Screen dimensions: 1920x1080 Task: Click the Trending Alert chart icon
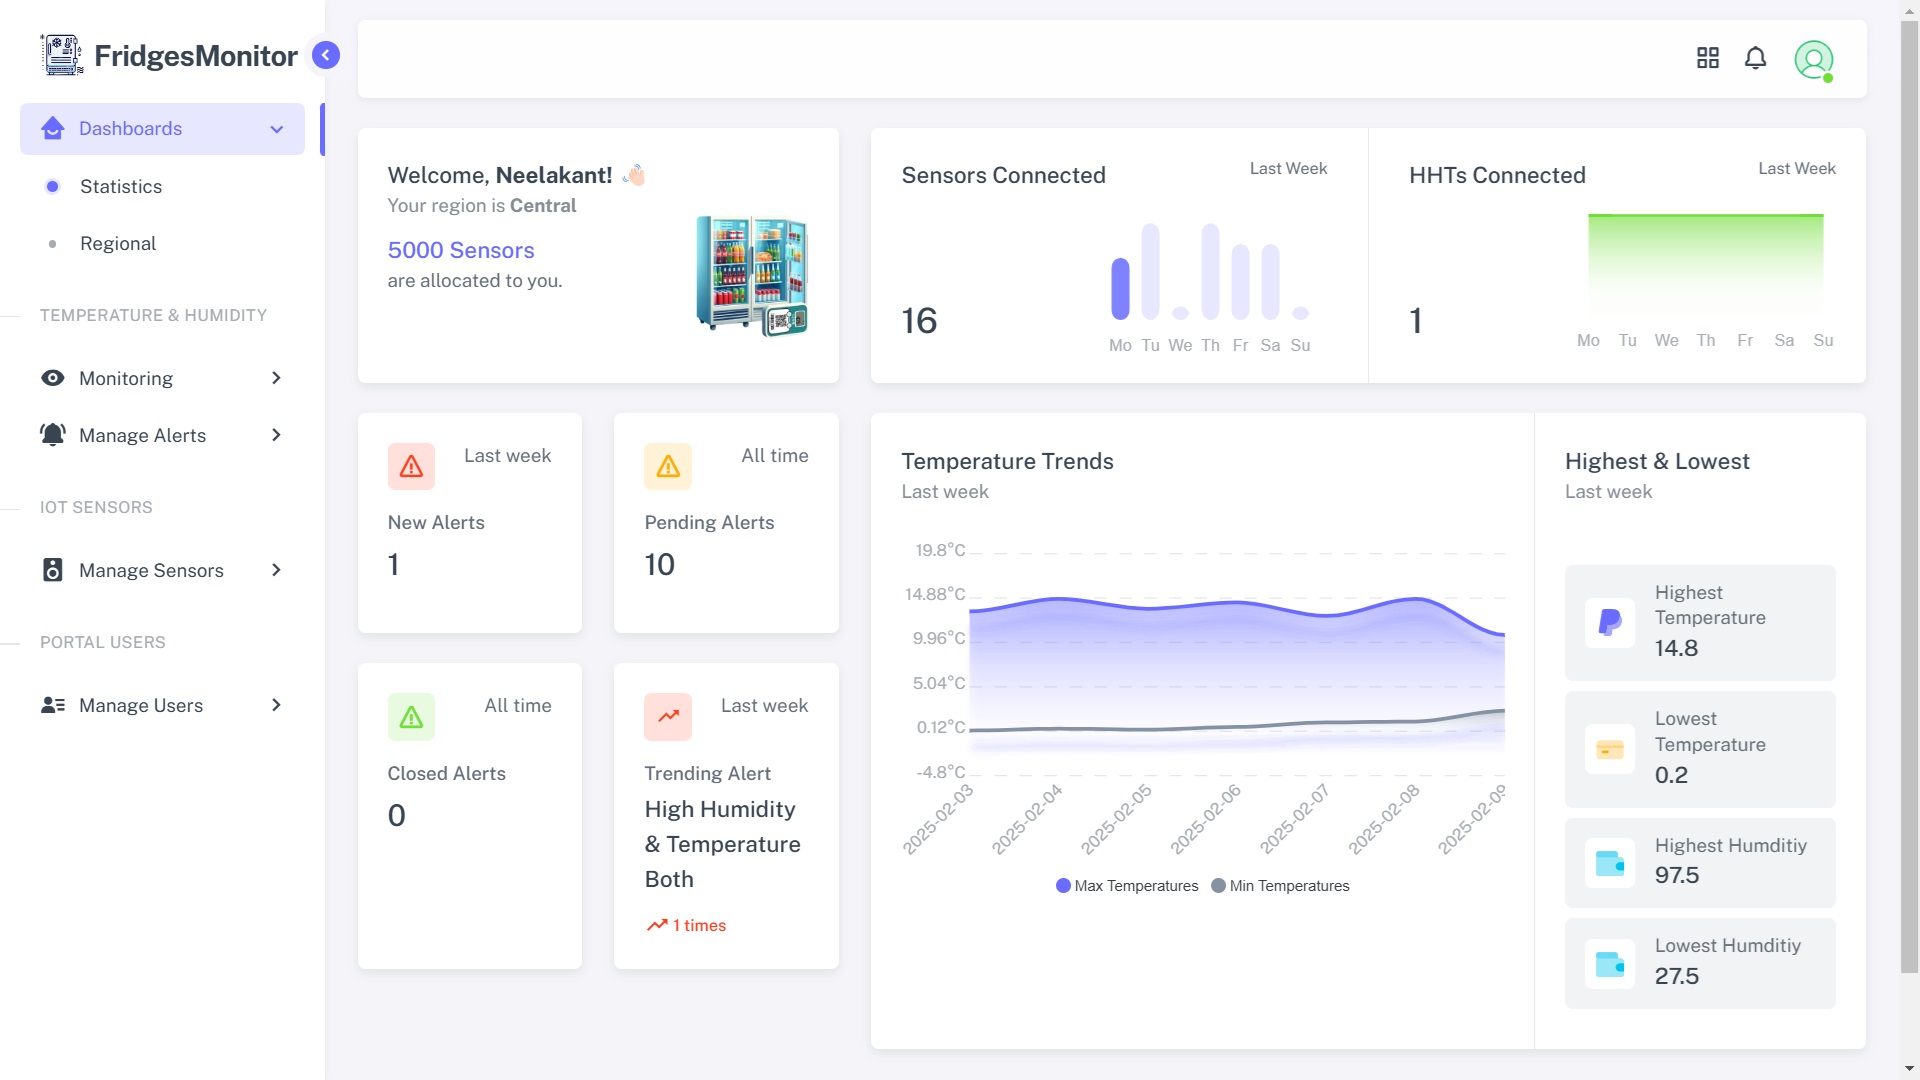[x=668, y=717]
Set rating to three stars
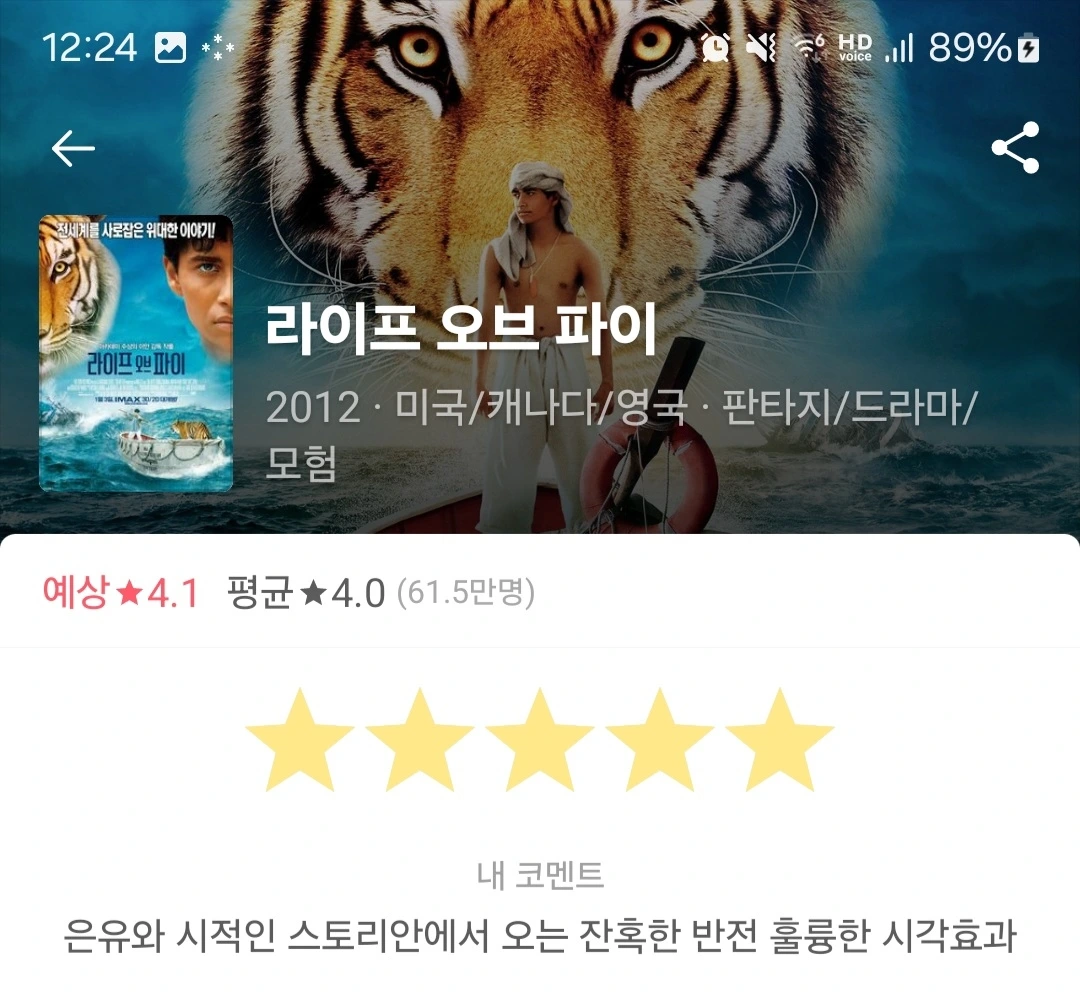Screen dimensions: 1080x1000 (x=540, y=740)
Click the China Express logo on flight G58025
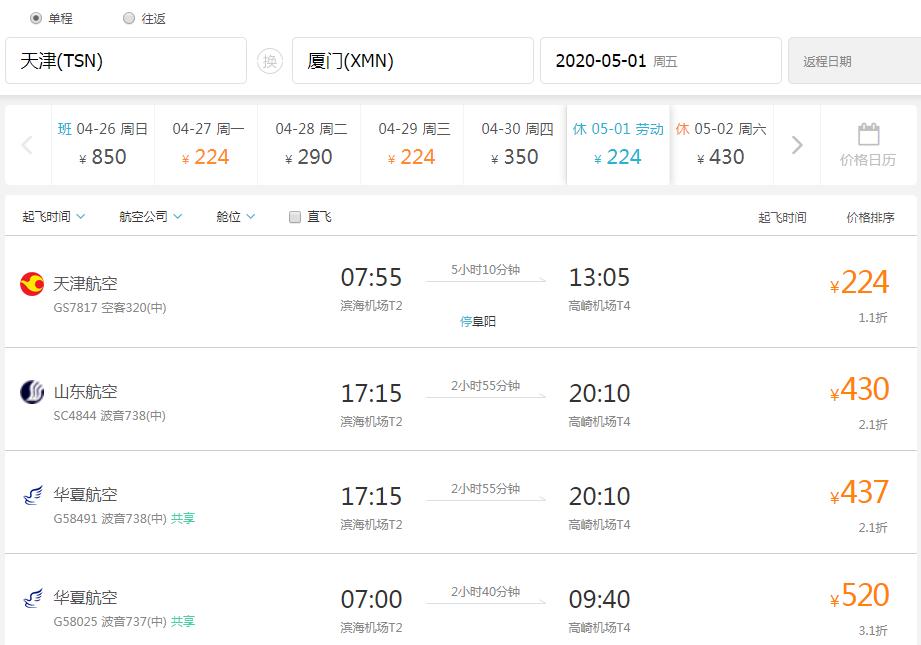 coord(32,598)
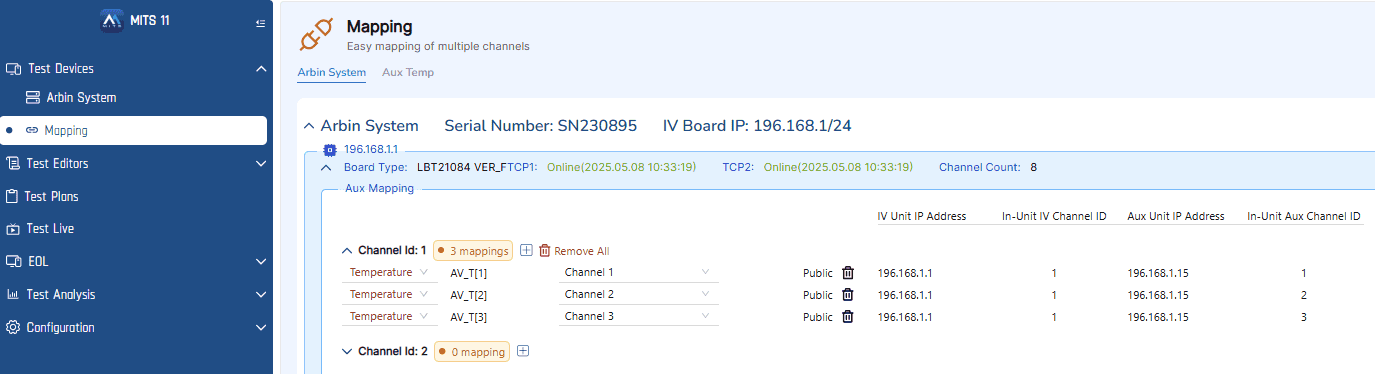Delete the AV_T[3] mapping trash icon
The height and width of the screenshot is (374, 1375).
(848, 316)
# # # # #
**THE REQUEST:**
Copy the items above word for word, leaving out the pictures.

**RESULT OF THIS TASK:**
Screen dimensions: 1920x1080 Task: Click the Trending Alert chart icon
[x=668, y=717]
Set rating to three stars
Screen dimensions: 1080x1000 (x=540, y=740)
Click the China Express logo on flight G58025
 coord(32,598)
Delete the AV_T[3] mapping trash icon
The height and width of the screenshot is (374, 1375).
(848, 316)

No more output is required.